Action item: Where the line containing "Select the final" appears in the records below, begin there and write out each line exactly until the last one, and nothing more.

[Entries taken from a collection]
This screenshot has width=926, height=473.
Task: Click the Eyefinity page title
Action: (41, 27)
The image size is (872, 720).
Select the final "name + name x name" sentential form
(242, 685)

Response below:
Select the final "name + name x name" sentential form
(242, 685)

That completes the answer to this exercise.